Strings in ANSI C

Question

This is the third program in C language. This program is to demonstrate string concept.

From study I know that string at its end has a null character '\0' to terminate the string.

I wrote that code :

main()
{
      char  name[8];

      strcpy(name, "Mahmoud");
      printf("The contents of name are %s\n", name);
      getchar();
}

In this code I declare array of type char to save string in it. My name "Mahmoud" is 7 chars and I declare name with size 8 which is 7 for "Mahmoud" and 1 for '\0', and it works correctly.

But in the following code:

main()
{
      char  name[8];

      strcpy(name, "MahmoudEmam");
      printf("The contents of name are %s\n", name);
      getchar();
}

When I display name the output is "MahmoudEmam", although the size of name is 8.

How does it do ?

Answer 1

The question has already been answered, but if I may, I'd like to refine it a bit.

If you notice, strcpy() does not take buffer length as a parameter. That is because it trusts you, the user, to take care not to overflow the destination buffer.

There is no constrain in C as to what data you can place in what location in memory. That is at the same time a powerfully tool and a dangerous one, if poorly used.

When you call printf(), it goes through the buffer you provide until it finds the first 0 and prints everything. If you provide a random buffer, it will print gibberish. In the case of the program you wrote, you provided a buffer with the string you copied there. Even though you breached the buffer, the program still managed to find its way and print it because it does not even know the memory is corrupted.

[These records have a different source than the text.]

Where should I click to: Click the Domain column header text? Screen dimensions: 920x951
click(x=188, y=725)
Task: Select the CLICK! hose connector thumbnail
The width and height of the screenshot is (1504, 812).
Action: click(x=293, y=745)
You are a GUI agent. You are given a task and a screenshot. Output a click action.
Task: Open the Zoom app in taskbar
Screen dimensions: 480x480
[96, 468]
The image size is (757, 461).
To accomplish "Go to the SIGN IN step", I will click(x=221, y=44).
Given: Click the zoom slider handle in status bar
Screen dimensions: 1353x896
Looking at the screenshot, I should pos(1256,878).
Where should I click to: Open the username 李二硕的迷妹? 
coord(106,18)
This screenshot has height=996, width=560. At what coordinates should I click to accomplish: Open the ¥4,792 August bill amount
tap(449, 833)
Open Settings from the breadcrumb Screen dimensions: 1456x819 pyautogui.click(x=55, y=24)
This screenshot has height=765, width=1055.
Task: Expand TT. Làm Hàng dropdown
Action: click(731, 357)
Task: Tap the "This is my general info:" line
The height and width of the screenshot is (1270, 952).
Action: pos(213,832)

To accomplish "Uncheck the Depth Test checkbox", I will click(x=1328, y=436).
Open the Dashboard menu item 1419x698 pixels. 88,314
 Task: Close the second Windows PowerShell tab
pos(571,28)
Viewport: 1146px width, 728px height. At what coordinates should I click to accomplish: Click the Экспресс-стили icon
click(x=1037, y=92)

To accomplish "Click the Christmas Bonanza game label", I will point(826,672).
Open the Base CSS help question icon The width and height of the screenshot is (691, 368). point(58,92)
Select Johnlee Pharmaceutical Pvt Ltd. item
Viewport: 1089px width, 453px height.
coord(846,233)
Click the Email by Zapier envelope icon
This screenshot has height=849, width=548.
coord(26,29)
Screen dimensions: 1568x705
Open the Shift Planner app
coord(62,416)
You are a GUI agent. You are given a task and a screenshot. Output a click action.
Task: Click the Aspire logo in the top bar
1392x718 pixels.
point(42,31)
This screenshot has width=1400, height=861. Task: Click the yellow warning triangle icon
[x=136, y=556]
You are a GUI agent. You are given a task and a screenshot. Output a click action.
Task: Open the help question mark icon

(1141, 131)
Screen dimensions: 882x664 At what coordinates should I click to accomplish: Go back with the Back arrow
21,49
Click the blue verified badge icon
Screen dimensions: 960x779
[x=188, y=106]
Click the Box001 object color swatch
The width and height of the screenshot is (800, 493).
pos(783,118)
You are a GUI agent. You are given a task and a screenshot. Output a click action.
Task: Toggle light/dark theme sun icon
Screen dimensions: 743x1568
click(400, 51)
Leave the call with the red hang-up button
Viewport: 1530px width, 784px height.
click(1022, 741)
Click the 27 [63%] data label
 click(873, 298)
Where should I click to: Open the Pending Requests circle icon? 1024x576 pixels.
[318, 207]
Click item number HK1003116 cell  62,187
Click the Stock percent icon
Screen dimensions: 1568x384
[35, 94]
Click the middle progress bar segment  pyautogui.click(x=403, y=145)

Buffer overflows are one of the hardest bugs you can find. They will often affect parts of the program not related to the module causing the corruption itself and often can take long to have their effect felt. So you should take great care not to cause such a bug!

Answer 2

You are being lucky in this case. What's happening is that you have allocated enough memory on the stack for a 7-letter string (+ one for '\0'), but you are writing beyond it.

C does not detect reading/writing out of array boundaries for you.

So what's happening is that, you are writing over the rest of the array, destroying whatever else there may be. In a larger program, you will most likely encounter a crash.

This is a good example of why you should learn to use strncpy, but remember that strncpy doesn't add the terminating '\0' if the buffer is full and you should do it yourself. A code like this would do:

strncpy(name, "the text of your string, whatever it is", sizeof(name));
name[sizeof(name) - 1] = '\0';

Answer 3

The fact you see the full name displayed is undefined behavior. Basically, you are copying more than 7 characters and a terminating 0 (total of 8 characters) into storage reserved only for 7 characters and a terminating 0.

It just happens to work, but could as easily cause your program to crash.

This is why C is considered a lower level programming language, or, as the phrase used to go many years ago, a high level assembly programming language.

You the programmer have to check the length of the copy operation's target, using a construct like sizeof(name), and make sure what you are copying does not override that space. You must also keep in mind for string termination, enough space + 1 to account for the terminating '\0'.

Don't forget that using sizeof with a string allocated with malloc will return a value of 4 for a 32-bit pointer, or the pointer length of your hardware. In that case, you'll have to rely on strlen to get the buffer length, or store what size was used to malloc the string.

Finally, when passing a string pointer to a function, writing the function to have a buffer length is very helpful. You cannot get the true buffer length. strlen only returns the string length, not the buffer size actually pointed to by the pointer.

Answer 4

C does not perform any array bounds checking (maybe with C11...). You are writing past the end of your array : it is an undefined behavior (anything can happen).

Answer 5

You are invoking undefined behaviour. You can't rely on that because it works.